To compare the accuracy of solvation free energies obtained by machine learning with those obtained via conventional solvation models, we also computed the solvation free energies via the widely accepted SMD61, PCM62, and CPCM63 continuum solvation models at the B3LYP/6-311 + g(2d,p) level of theory in Gaussian 1664. To that end, the geometry of the solutes was first optimized and then used for the computation of solvation free energy.

Developing machine-learning models

For more efficient and tractable training of machine-learning models, we employed variable selection as a commonly used approach in developing machine-learning models. To that end, the initial pool of computed representations was screened employing the MRMR variable selection algorithm65 to yield different sets of input variables containing 4 to 45 representations.

After computation and screening of the required representations based on the above recipe, the machine-learning models taking those representations were set up to study the applications of interest.

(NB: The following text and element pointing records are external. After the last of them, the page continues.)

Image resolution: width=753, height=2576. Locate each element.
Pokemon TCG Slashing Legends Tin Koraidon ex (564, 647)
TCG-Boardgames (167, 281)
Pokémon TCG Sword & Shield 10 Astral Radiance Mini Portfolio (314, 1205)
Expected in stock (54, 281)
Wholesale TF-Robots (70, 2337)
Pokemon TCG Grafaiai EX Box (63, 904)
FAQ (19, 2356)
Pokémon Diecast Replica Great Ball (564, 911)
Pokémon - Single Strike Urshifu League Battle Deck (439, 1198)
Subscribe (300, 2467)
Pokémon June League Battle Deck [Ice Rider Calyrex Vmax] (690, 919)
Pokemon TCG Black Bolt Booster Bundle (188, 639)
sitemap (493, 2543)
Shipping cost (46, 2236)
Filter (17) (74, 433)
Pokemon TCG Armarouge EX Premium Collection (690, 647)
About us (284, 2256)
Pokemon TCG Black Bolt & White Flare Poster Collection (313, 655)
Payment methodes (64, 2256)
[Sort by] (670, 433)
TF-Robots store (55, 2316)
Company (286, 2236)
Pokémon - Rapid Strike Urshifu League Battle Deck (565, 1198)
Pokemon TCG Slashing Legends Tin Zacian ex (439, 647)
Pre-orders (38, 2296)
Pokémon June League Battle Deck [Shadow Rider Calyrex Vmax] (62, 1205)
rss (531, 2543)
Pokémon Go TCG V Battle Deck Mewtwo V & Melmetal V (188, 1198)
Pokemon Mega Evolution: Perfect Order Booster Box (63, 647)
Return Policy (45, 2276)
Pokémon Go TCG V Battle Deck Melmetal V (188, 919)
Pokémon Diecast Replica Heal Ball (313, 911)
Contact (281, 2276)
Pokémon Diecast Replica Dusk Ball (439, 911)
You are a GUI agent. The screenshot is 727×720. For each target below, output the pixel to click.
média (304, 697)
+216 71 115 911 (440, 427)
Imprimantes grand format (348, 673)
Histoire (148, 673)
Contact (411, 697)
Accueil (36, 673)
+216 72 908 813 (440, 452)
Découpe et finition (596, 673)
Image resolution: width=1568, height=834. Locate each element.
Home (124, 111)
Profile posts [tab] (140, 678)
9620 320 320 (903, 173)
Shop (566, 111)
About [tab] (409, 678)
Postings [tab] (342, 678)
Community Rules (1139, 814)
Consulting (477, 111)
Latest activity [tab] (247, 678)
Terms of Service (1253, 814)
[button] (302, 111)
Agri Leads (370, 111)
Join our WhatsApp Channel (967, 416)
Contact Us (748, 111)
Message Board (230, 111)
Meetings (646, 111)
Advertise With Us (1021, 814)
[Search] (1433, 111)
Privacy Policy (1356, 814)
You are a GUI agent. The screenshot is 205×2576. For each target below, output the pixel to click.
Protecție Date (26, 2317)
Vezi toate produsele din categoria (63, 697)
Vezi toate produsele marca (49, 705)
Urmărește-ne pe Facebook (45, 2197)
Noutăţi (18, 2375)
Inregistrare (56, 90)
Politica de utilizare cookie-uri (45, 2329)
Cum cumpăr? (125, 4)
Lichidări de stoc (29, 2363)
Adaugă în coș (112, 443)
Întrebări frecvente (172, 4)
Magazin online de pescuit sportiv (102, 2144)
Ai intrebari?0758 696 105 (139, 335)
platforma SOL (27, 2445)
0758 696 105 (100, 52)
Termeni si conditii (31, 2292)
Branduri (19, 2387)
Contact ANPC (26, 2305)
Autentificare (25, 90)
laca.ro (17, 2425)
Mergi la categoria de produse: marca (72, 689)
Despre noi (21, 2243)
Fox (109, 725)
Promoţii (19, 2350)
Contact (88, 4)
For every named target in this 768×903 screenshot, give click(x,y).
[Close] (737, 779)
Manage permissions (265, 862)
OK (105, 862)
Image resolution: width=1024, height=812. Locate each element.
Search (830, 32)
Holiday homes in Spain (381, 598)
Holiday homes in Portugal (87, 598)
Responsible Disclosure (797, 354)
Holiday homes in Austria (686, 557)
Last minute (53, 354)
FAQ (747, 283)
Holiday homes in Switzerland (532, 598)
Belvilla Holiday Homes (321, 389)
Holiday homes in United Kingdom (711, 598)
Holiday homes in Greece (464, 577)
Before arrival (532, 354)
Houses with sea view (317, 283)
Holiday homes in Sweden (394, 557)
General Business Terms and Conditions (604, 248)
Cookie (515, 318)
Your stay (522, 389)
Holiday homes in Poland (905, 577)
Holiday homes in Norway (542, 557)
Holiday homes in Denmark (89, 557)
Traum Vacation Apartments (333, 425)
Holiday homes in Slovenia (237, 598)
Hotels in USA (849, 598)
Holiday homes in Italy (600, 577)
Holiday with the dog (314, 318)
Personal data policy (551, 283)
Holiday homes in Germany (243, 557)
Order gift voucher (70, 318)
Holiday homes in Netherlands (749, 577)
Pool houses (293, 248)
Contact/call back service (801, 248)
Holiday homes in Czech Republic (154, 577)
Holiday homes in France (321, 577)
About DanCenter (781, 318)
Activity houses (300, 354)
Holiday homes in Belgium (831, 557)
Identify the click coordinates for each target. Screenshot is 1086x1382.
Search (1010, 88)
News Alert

Considering that the inhibition of CYP450 enzyme by potential drug candidates is a classification problem, i.e. the role of machine learning is only to classify the studied molecules as inhibitor or non-inhibitor, we employed the Support-Vector-Machine (SVM) classification66 as a rigorous machine-learning method developed for this purpose. To that end and to be able to make a reliable comparison to the large number of machine-learning models studied by Novotarskyi et al.46 for the same purpose, we used the same training and test samples employed in that work. Developing the SVM models was carried out by the fitcsvm module of Matlab67 with the default settings.

For evaluation of interaction energy and solvation free energy, we employed artificial neural networks as a highly efficient machine-learning tool to map the dependency between required quantities and the proposed representations. To that end, training of the ANN models was carried out based on the guidelines provided in our recent study47.

Accordingly, we assigned 60% of the dataset for training, 15% for validation and 25% for testing the machine-learning models. We only studied small neural networks with one hidden layer and a very limited number of neurons. The upper limit of the selected number of neurons was assigned to allow having roughly 10 training samples or more per ANN constant. In many neural network models, much lower ratios of training samples to ANN constants are commonly employed, which can result in much higher accuracies for the obtained results. However, this may lead to reducing the extrapolation capability of the neural networks47. Therefore, we only considered a limited number of neurons with the upper limit discussed above. We initially tried 40 different dataset divisions and for each one 100 randomly assigned initial values for the ANN weight and bias constants. For each model which in initial training yielded MUE lower than the best found results, to verify that the good result is not due to overfitting, we took the optimized ANN parameters as initial guesses and retrained those models under 100 different and random divisions of the dataset into training, validation and test sets. For each one of these replicas, we compared the MUE of the training and validation set by standard t-test method and selected a model as reliably trained one if in at least 80% of all the replicasit resulted in no significant difference between the MUE of the training and test sets at 95% of significance level 59.

For the machine-learning models developed to evaluate conformational energies, training, validation, and test sets were assigned based on the individual dimer types and not individual conformers, to avoid unreliable high-accuracy results due to interpolation. In other words, if a dimer was assigned to a training, validation, or test set, all its conformers were also assigned to the same set.